Hard Drivin' is a sim racing arcade video game developed by Atari Games in 1989. The player test drives a sports car on courses that emphasize stunts and speed. It features one of the first 3D polygon driving environments via a simulator cabinet with a haptic vibrating steering wheel and a custom rendering architecture.

==Gameplay==

Arcade version screenshot

The player drives a sports car in a first-person perspective, navigating one to two laps around a stunt track for their best time while avoiding hazards such as vehicles and obstacles. If the player scores in the top 10 during certain modes, they race alongside the computer-controlled Phantom Photon car. A manual transmission mode includes a clutch pedal and the possibility of stalling the car, along with a haptic vibrating steering wheel. The track is a closed race track that splits into two conjoined circuits: a "speed" track, and a "stunt" track, the latter of which features a vertical loop and an open drawbridge. The track also features traffic vehicles driving at regular speed that will crash the player's car upon collision.
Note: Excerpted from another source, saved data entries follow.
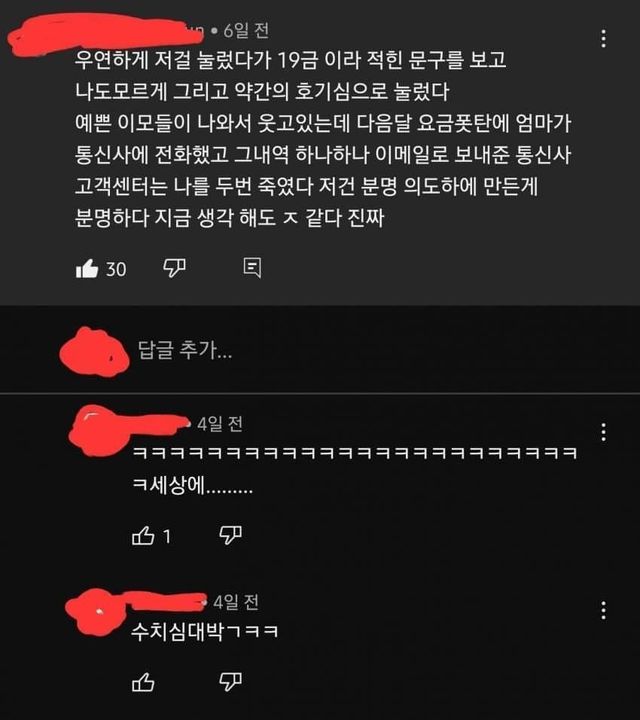Screen dimensions: 640x720
Task: Dislike the 수치심대박 reply
Action: (230, 682)
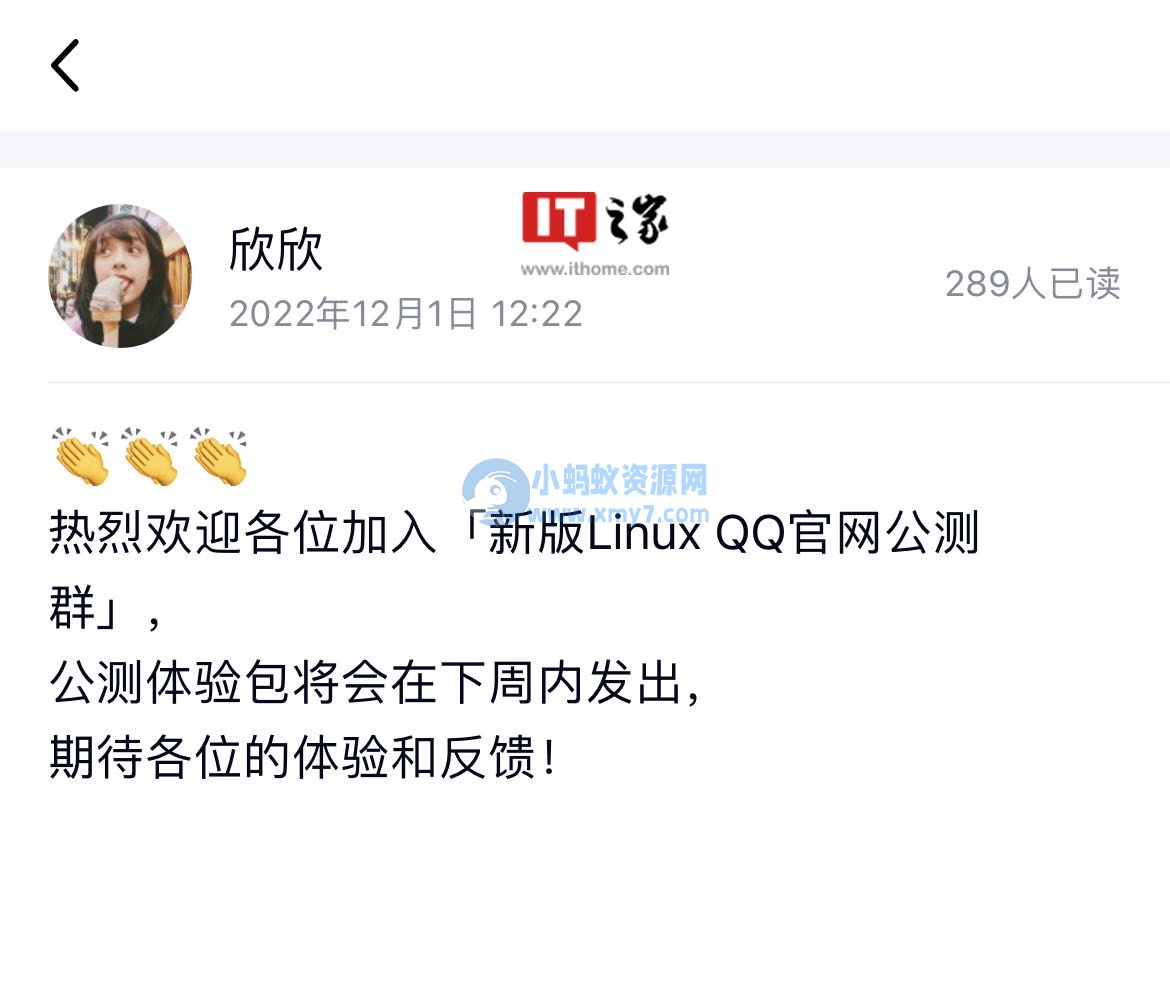Click the 小蚂蚁资源网 watermark logo
This screenshot has width=1170, height=988.
(x=495, y=489)
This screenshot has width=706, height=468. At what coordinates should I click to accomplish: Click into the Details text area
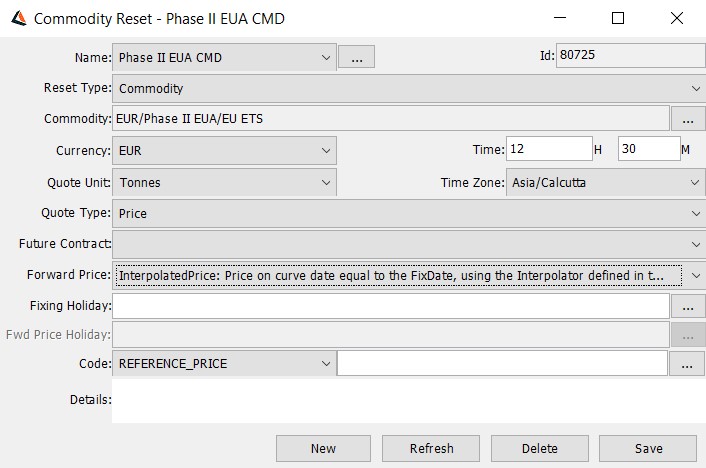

The player's driving progress is tracked by invisible waypoints, denoted by flags on the course map when the game ends due to time running out. Passing the waypoint halfway through the track grants the player extra time.

After crashing (either into another vehicle or missing an airborne landing), a ten second instant replay shows a wide aerial view of the player's movement and surrounding vehicles leading up to the crash. Following the replay, the player's car is placed back on the track at the last reached waypoint, which may be a significant distance from where the collision occurred. If the player's car goes off-road, a ten second countdown begins to return to the track. Failure to return in time results in being transported to the previous waypoint.

==Development==
Development of the 3D computer graphics arcade hardware that was eventually used for Hard Drivin began in the mid-1980s, several years before the game was released. At the time, Atari Games was owned by Namco, and the two companies began working on a 3D arcade system. After Atari and Namco separated, each company developed its own arcade system in the late 1980s, based on the same prototype. Atari used an earlier version of the hardware for Hard Drivin, and Namco developed a more advanced version of the hardware called the Namco System 21, used for Winning Run (1988).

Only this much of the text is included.